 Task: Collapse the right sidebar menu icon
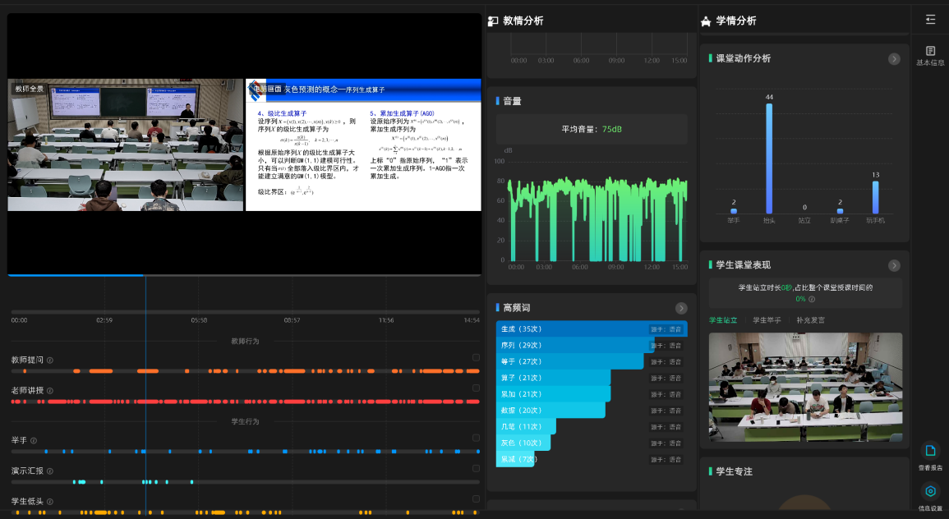[930, 19]
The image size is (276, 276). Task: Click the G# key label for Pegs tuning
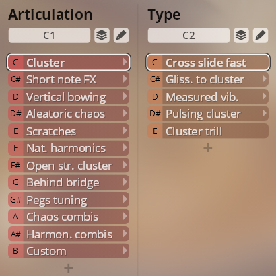click(x=15, y=199)
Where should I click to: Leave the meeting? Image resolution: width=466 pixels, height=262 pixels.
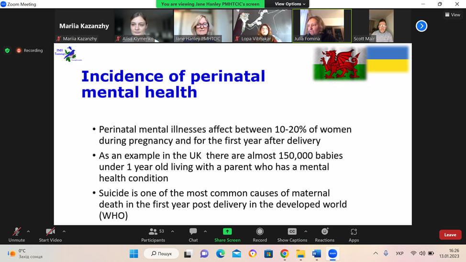click(x=450, y=235)
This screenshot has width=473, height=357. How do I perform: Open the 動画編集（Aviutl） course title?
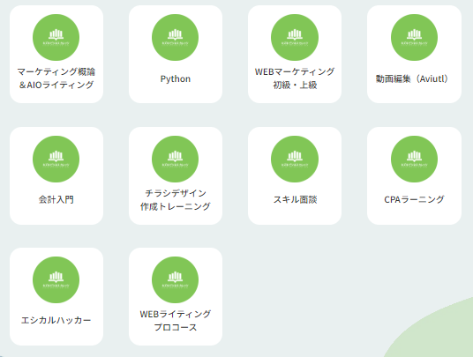[412, 79]
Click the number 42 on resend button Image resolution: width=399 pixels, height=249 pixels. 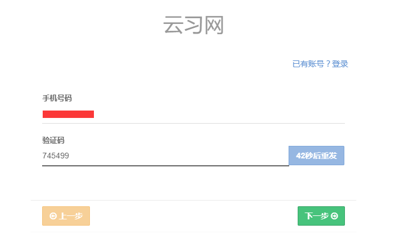301,156
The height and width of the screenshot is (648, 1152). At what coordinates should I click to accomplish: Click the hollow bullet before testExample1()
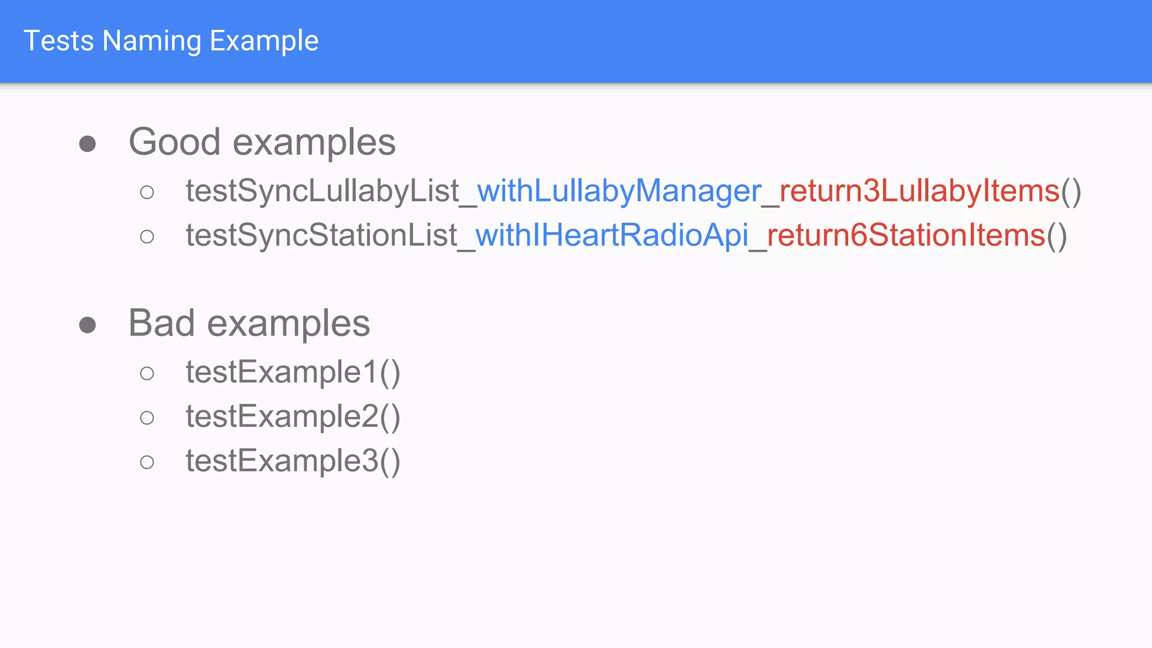pos(147,374)
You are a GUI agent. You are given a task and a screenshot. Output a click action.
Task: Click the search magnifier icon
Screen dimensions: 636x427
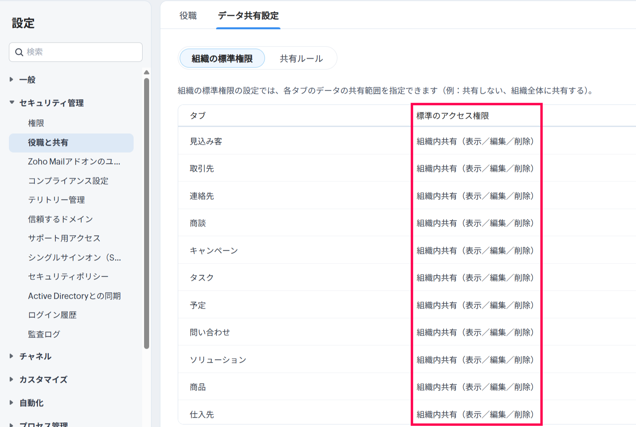(x=19, y=52)
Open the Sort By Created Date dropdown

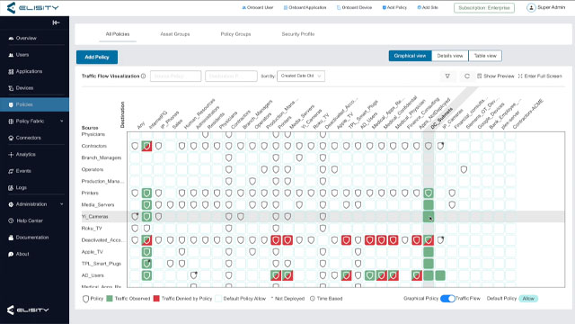tap(301, 76)
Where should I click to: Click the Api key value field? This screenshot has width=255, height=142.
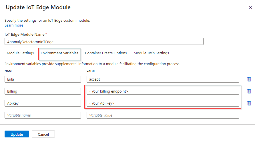pos(163,103)
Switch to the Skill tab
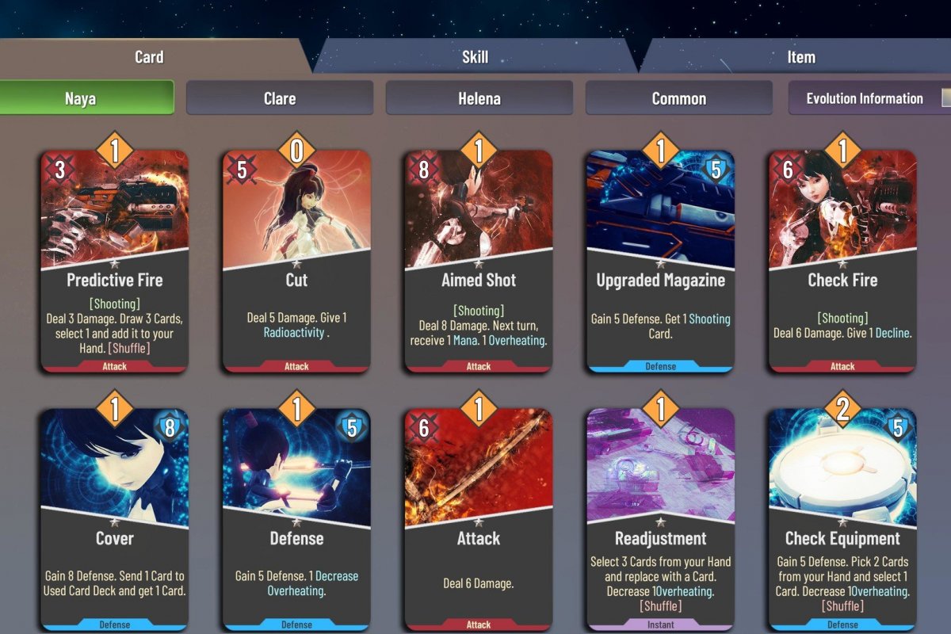The height and width of the screenshot is (634, 951). (476, 56)
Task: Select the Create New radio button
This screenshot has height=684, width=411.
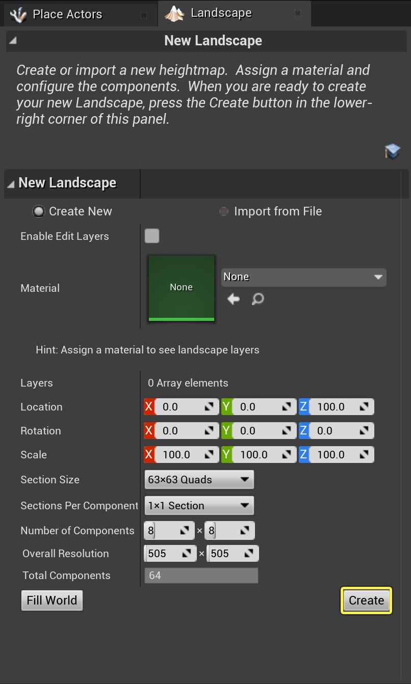Action: pos(39,211)
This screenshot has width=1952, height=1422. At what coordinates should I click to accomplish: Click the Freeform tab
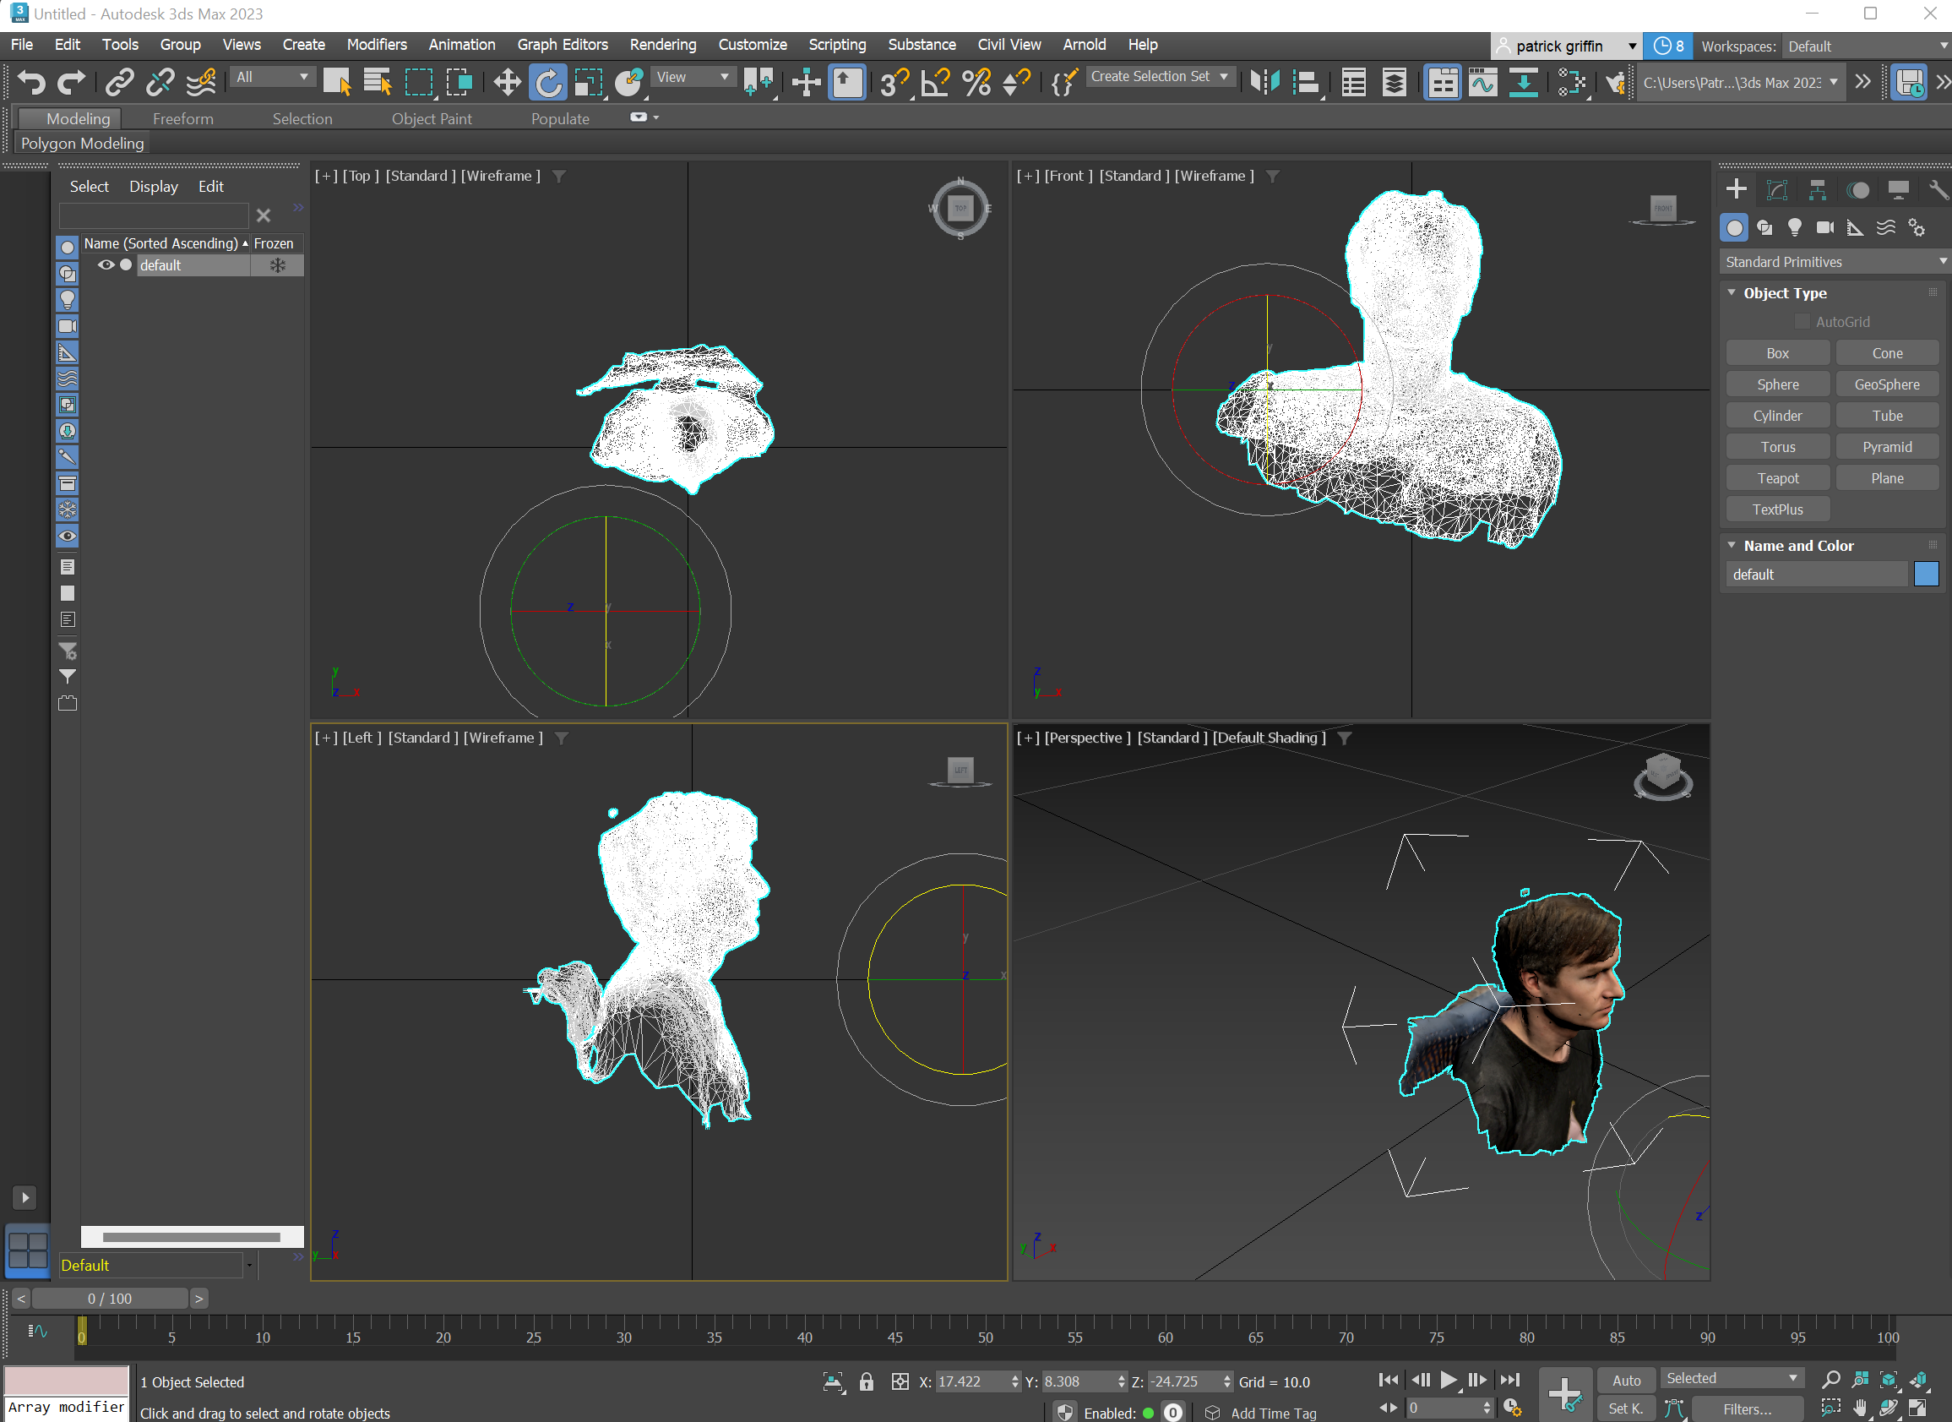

########################################

## WORK ITEM
Exactly the lines from the one with "The height and width of the screenshot is (648, 1152)." through the end of the entries above must be written out, and no pictures may be included.

## WRITTEN REPLY
The height and width of the screenshot is (648, 1152). At what coordinates should I click to accomplish: Click the hollow bullet before testExample1()
pos(147,374)
You are a GUI agent. You are given a task and a screenshot. Output a click action.
Task: Click the search magnifier icon
Screen dimensions: 636x427
(x=19, y=52)
Open the Sort By Created Date dropdown

tap(301, 76)
Where should I click to: Click the Api key value field? This screenshot has width=255, height=142.
pos(163,103)
Switch to the Skill tab
The height and width of the screenshot is (634, 951). (476, 56)
Task: Select the Create New radio button
This screenshot has height=684, width=411.
Action: pos(39,211)
This screenshot has width=1952, height=1422. At what coordinates should I click to accomplish: Click the Freeform tab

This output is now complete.